In the example, the network is trained to give a value of 1 when two items are similar.
Aah! Okay! That makes sense now! Thanks :)
Shouldn't the loss be defined without the encapsulating K.mean(), so that it would support the use of class/sample weights?
@gewoonrik @pvskand
Thanks. Does i use the Contrastive loss function in classification task instead of categorical_crossentropy?
Contrastive Loss is used to bring representations of similar labels near and that of the different labels far apart. So if the classification task is binary yes you can use it instead of the categorical_crossentropy (since you have the margin that decides the label to be 0/1) or else you can additionally have the categorical_crossentropy loss along with the Contrastive Loss.
@pvskand
Thanks for your replying.
I will try the categorical_crossentropy+Contrastive Loss .
hi @pvskand
i have on question about accuracy
the following loss_function is
def myloss(y_true,y_pred,e=0.1):
margin = 1
loss_1 = K.categorical_crossentropy(y_true,y_pred)

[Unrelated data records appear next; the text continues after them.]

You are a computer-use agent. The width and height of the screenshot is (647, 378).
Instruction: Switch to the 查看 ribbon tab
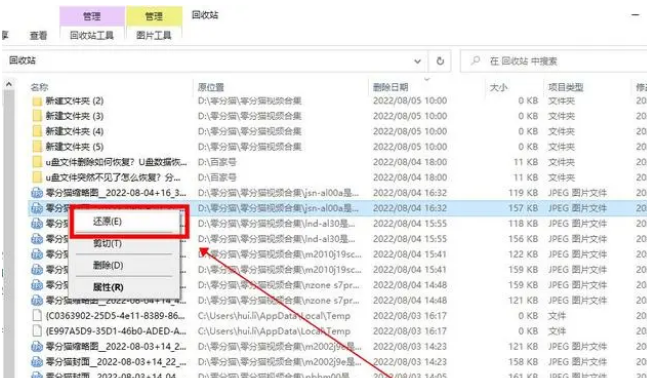(38, 36)
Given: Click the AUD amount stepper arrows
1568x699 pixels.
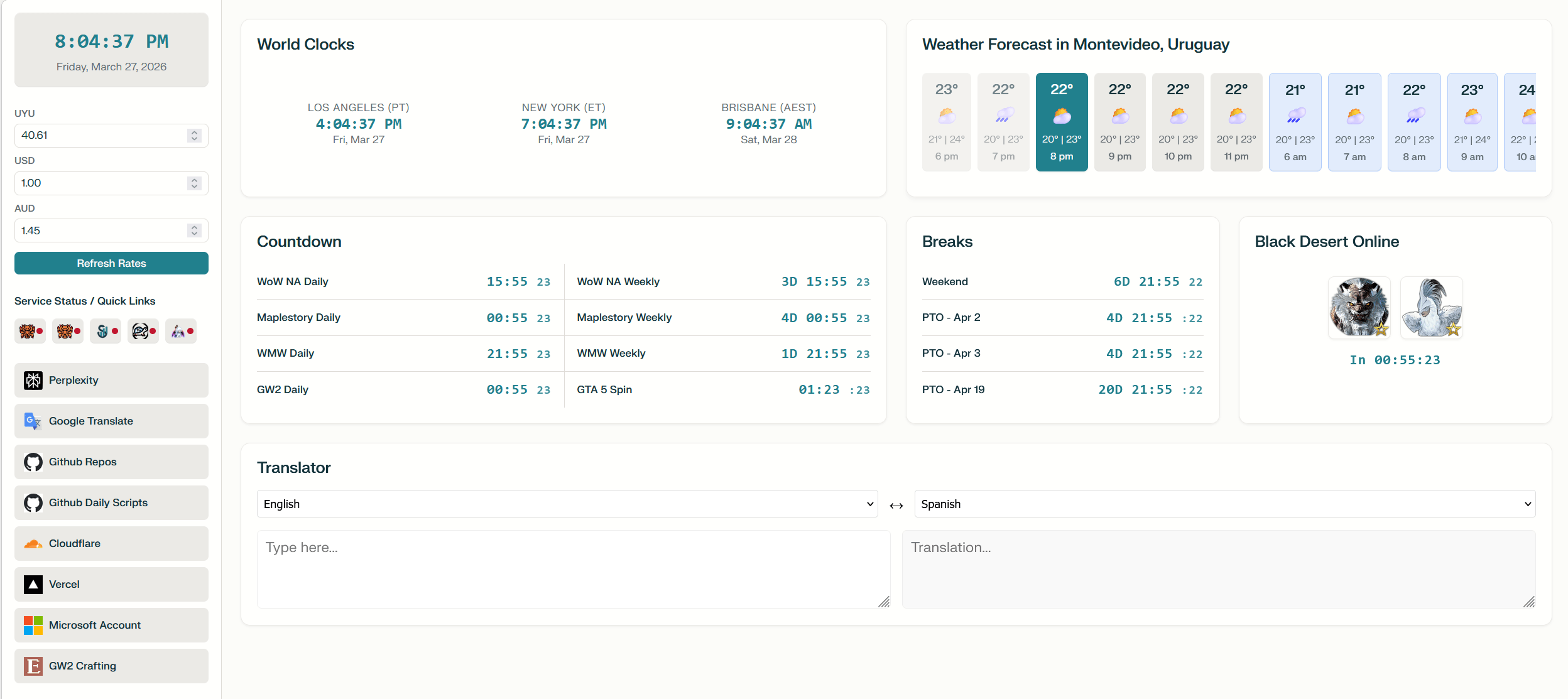Looking at the screenshot, I should [194, 230].
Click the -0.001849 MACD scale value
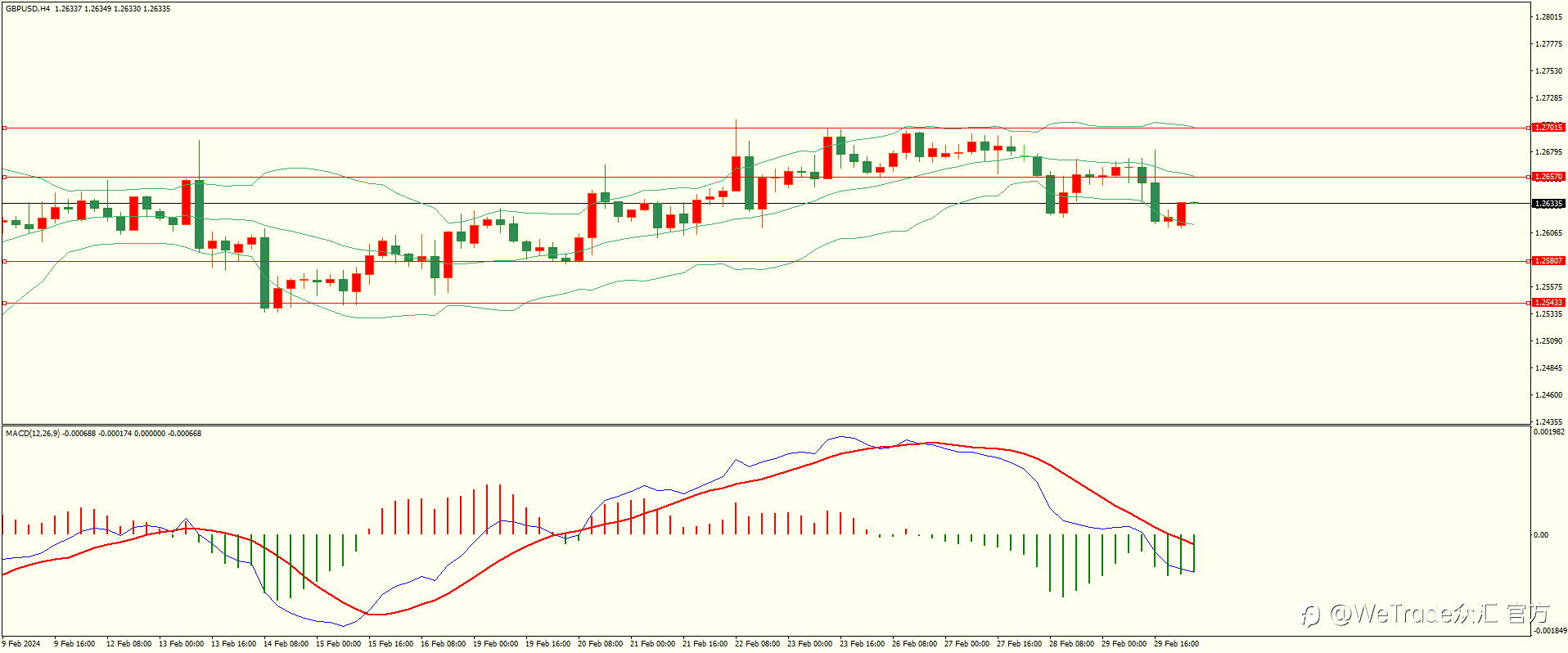 click(1549, 631)
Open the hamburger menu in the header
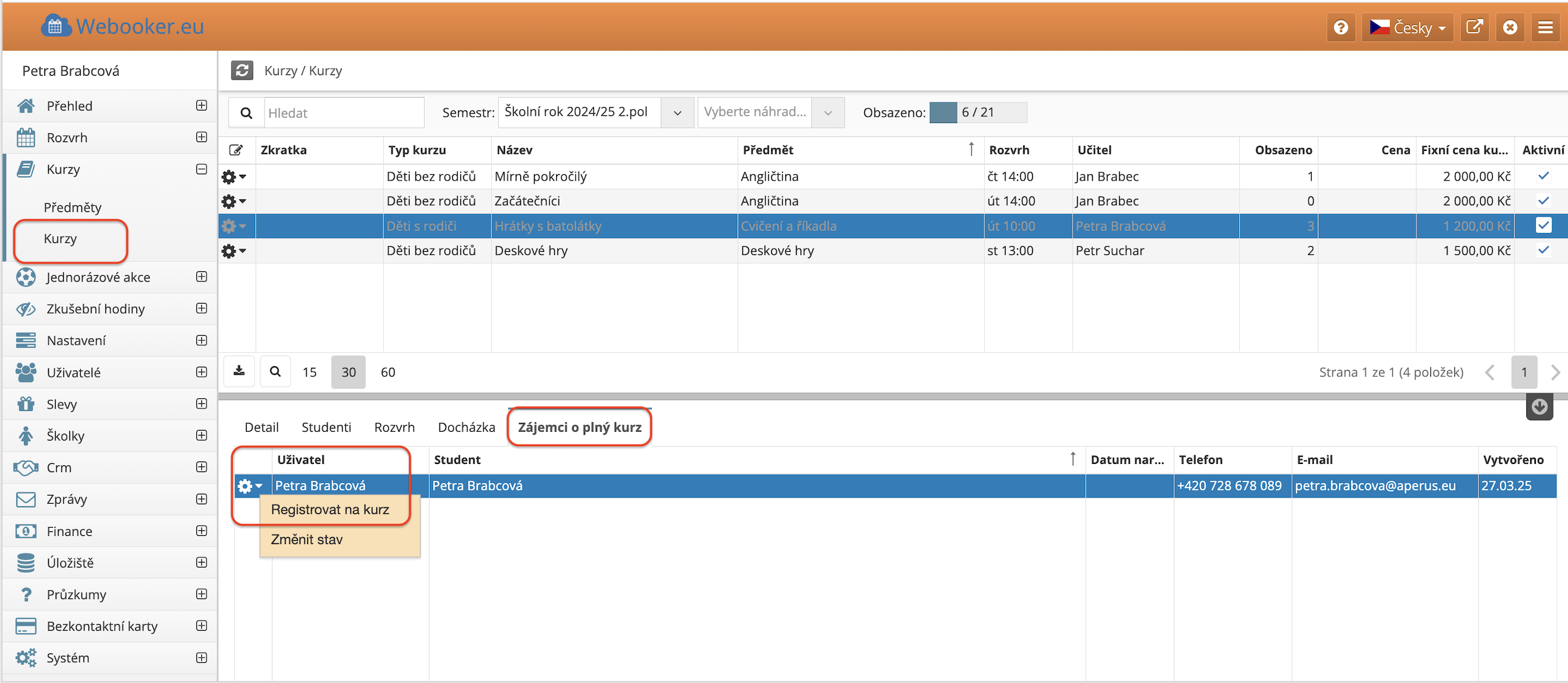The width and height of the screenshot is (1568, 683). pos(1545,27)
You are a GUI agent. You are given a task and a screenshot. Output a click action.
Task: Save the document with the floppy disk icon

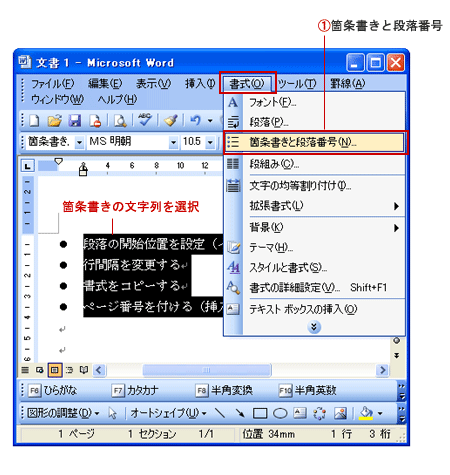click(x=75, y=121)
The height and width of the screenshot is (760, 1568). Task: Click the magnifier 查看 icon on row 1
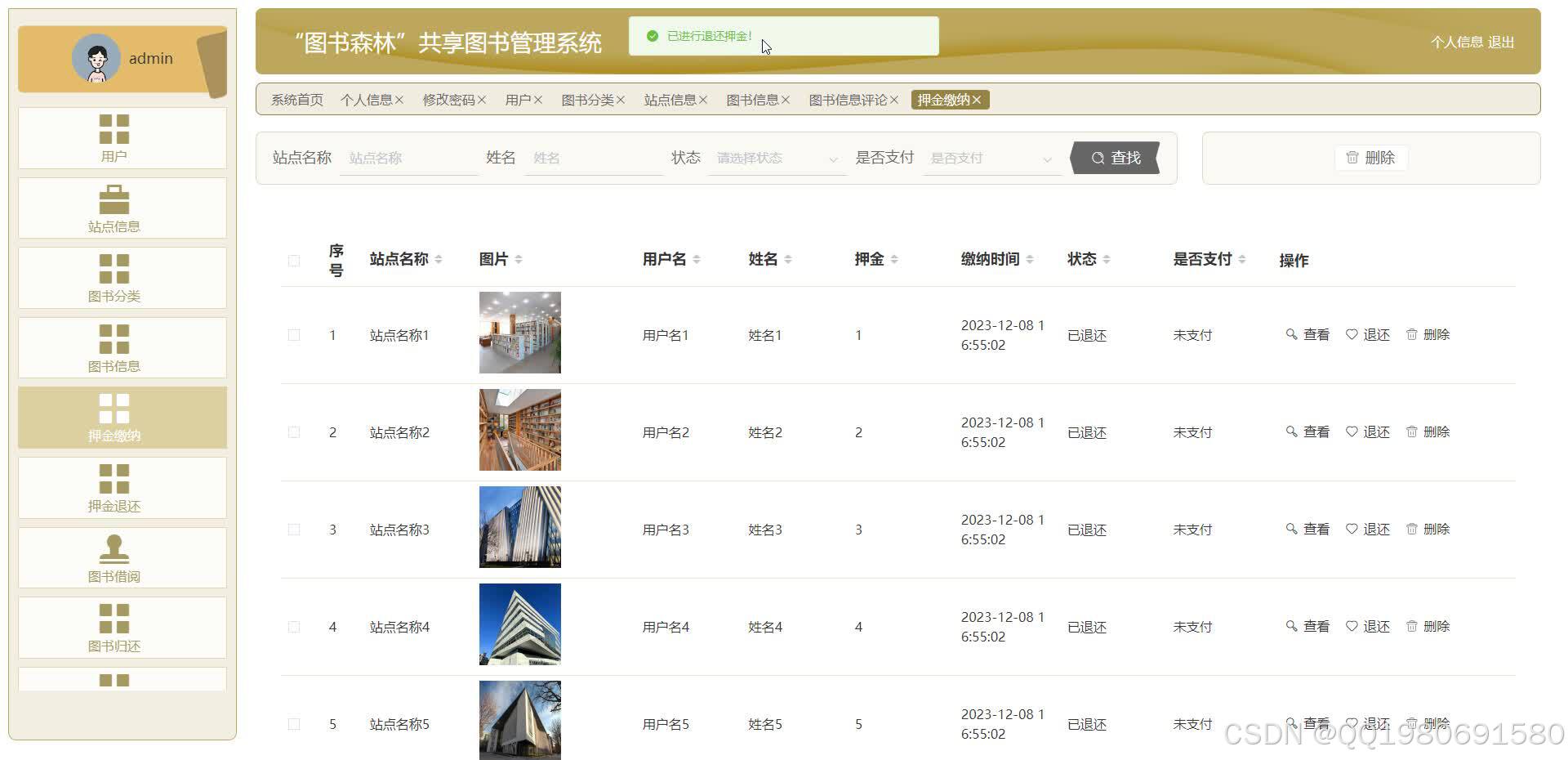pos(1293,334)
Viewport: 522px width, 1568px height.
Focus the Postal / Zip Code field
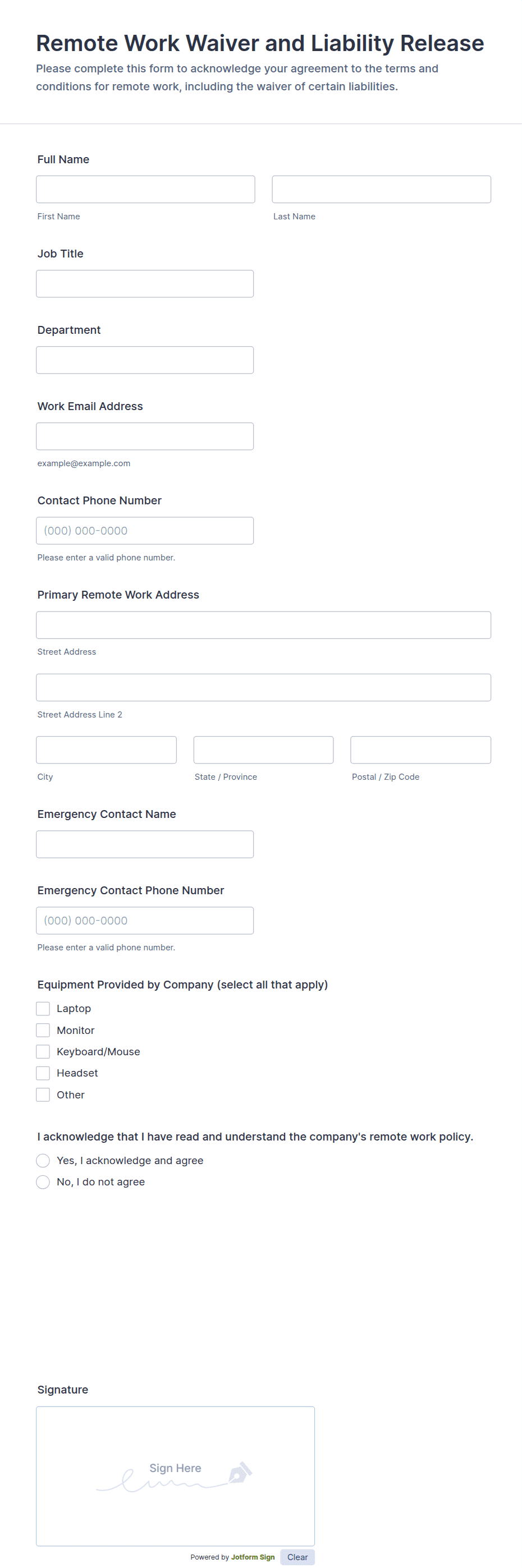[420, 750]
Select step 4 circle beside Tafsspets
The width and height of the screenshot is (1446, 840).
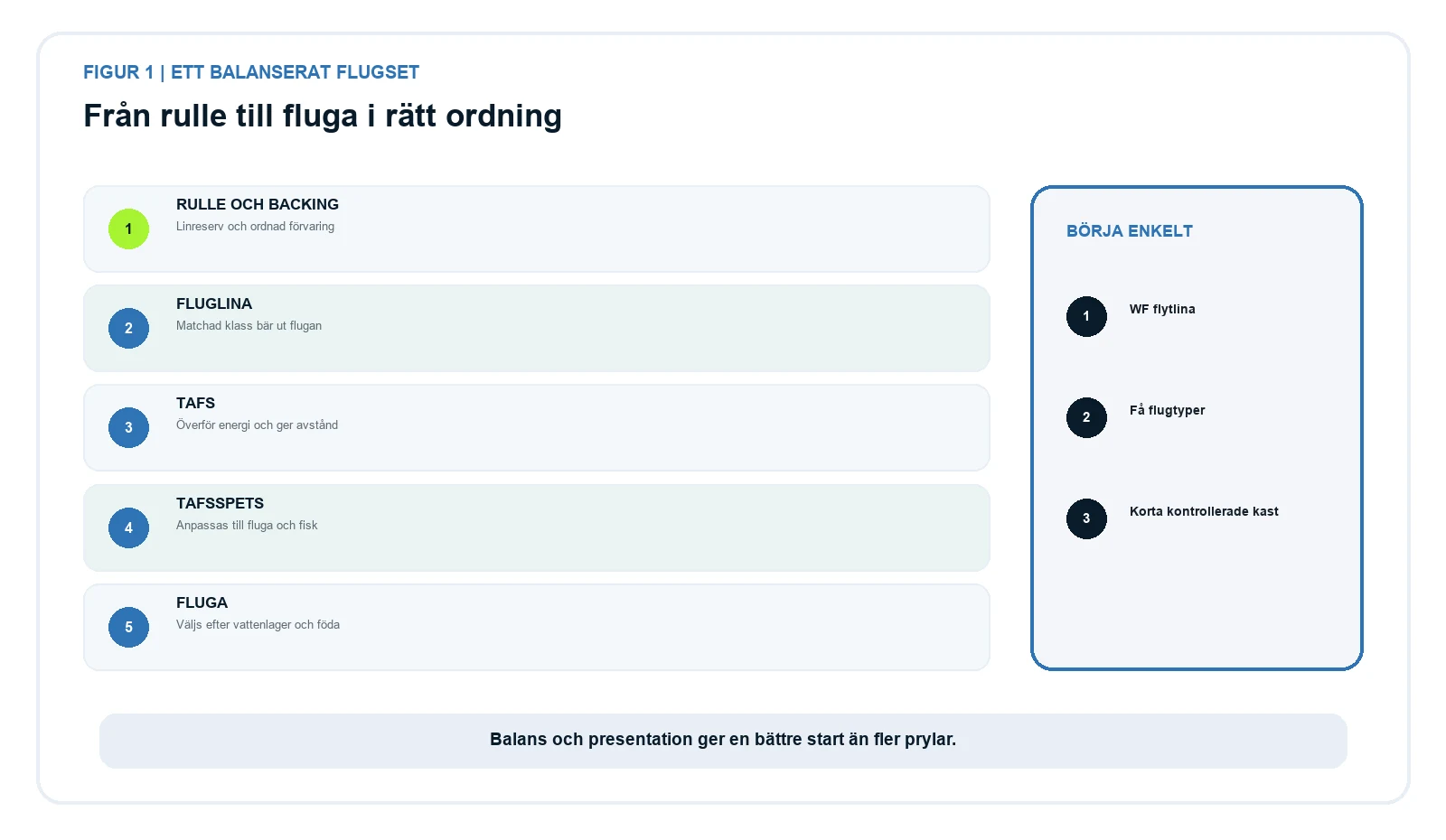tap(128, 527)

loss_0 = K.mean(y_true * K.square(y_pred)+(1 - y_true) * K.square(K.maximum(margin - y_pred, 0)))
loss = loss_0+loss_1
return loss
Does i using the function of acc?
def acc(y_true, y_pred):
ones = K.ones_like(y_pred)
return K.mean(K.equal(y_true, ones - K.clip(K.round(y_pred), 0, 1)), axis=-1)
Thanks.
@alyato it depends which loss would you like to use for the accuracy, either the cross_entropy or the contrastive_loss. Based on the loss function you define your accuracy.
Closing as this is resolved
Most helpful comment
No, because in that paper, they want a value near 0 when two items are similar and 1 when they are not.
In the example, the network is trained to give a value of 1 when two items are similar.